Friends sometimes tell me, "you good lah, sons so well nurtured, wife earning well, you too business okay" at times listening what they say, it gives me the feeling that their compliments are tinged with envy and a bit of jealousy.

Looking back, I am indeed blessed,to sum it all up..thank God for the blessing

P/S : Everyday I am counting blessings

Saturday, September 27, 2014

Happy Birthday Dear

Happy Birthday dear.

Will always remember,27th September.
The birthday of my one and only love.
So many years we have been together
My love for you will always get stronger

May the Lord grant you good health
To enjoy the life we both share
Every day or our lives will be like birthday joy
Once again Happy Birthday dear.

P/S : I Love You

Monday, September 22, 2014

Now that he is 17

The time has finally come Jovial is 17 already (okay not by month or date but by year) and soon he will be sitting for his SPM.

As parent, one side of me is telling that I have full confidence in him but the other side of me is kind of worried of what lies ahead for him.

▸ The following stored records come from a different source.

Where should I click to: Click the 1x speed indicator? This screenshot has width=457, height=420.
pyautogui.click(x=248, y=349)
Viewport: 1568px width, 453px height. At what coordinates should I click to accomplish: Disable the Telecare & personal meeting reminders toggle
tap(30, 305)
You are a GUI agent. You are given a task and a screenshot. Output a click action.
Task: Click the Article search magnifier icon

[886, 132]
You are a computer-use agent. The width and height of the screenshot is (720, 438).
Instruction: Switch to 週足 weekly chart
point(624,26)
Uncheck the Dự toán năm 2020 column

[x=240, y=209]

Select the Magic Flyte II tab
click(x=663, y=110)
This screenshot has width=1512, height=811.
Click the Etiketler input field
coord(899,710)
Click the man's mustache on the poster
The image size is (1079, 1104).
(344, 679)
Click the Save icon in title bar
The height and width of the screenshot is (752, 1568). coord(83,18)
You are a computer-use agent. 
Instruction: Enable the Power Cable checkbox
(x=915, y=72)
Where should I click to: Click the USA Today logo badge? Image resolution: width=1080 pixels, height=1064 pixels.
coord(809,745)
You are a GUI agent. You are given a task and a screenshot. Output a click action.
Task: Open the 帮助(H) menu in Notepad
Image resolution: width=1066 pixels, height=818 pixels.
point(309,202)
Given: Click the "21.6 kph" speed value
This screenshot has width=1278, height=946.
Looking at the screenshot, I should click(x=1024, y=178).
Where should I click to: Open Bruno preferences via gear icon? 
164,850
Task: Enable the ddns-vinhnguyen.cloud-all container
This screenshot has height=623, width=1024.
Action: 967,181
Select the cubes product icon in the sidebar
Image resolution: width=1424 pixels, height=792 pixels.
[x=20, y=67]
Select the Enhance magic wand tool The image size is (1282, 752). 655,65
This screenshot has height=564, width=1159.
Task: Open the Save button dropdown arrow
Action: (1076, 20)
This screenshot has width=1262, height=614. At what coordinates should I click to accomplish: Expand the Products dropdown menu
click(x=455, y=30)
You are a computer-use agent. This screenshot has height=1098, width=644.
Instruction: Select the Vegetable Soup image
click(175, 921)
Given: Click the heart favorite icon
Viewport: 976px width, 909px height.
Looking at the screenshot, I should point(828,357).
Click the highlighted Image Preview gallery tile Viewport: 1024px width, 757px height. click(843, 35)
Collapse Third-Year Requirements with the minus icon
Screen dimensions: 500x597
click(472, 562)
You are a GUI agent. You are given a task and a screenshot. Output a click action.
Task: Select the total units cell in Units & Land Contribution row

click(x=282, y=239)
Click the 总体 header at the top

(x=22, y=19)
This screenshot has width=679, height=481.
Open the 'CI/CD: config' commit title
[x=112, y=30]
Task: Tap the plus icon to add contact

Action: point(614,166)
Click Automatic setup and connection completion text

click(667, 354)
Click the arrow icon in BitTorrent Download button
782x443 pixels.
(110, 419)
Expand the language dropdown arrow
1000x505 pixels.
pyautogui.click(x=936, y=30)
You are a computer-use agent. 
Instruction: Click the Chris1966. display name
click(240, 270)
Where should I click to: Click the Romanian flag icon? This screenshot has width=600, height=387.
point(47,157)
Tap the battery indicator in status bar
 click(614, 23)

I guess I can only pray that the best will be what he wants it to be, therefore I shall wait and see.

P/S : Son, you can do it

Thursday, April 10, 2014

That's the way to go sons.

As a dad, I must say I am very proud of my two boys,even though they are not the top scorers in their studies but it is about their attitude that I am very proud of.

This year Jovial will be sitting for his SPM and to tell you the truth I am anxious about his so called preparation for it, thus I have been kind of nagging or bugging him as far as SPM is concerned and every time I do that he just nonchalantly telling this,"I know lah, don't worry dad"

So of late, I have been noticing him, really and diligently working out his schedules between play and study and just last night he said judging from his most recent exam, it was all okay.

Now back to Marvell, so he has changed to an entire environment and he is doing well and every time when I ask him, does he want to go for tuition classes, he just says that he can still well balance it.

He loves going to school he says and he loves to make friends and it seems that he is enjoying every bit of his school life and this is something I am very happy about cos going to school to him is not a drag but a joy.

P/S : Keep that spirit son......

Thursday, March 20, 2014

He is not that tough anymore....

I have got only one brother (of different father) and he had been a drug user since he was like 17 years old and now he is 54, he quit that vice about 10 years ago.

He is a very intelligent man but too bad that was not put to a good use, when he was small which I could remember, he was always "brain washed" by my grand mother that nobody loved him, nobody cared for him and my father (his step father) was ever so bad too him.

Since small, he harbored that resentment, he left house around the age of 16 years old, bad company came along and probably he thought that "drug" was his sanctuary and his solace, he stuck to it for many many years.

Fast forward to now, 3 years ago, he was diagnosed with neck cancer, 3rd stage he was told and suddenly this "tough" guy became so vulnerable, he is no longer that man that I once knew that even "death" would not scare him.

I keep in touch with him constantly,even though we had never been close but that dreaded disease has since bridged that void between the two of us, I love him and I wish he could feel it because I knew that he was never loved before.

Sadly, in his remaining days, his body weakens day by day, I knew he wanted to "make it up"  or to make amends with the rest of us, it doesn't really matter of the past anymore.

It is funny I have never seen a tear streaming down his eyes for as long as I could remember but now I can see some already.

May be the least I can do now, is to be there for him, to call him and making him feel that he has got a brother who still cares.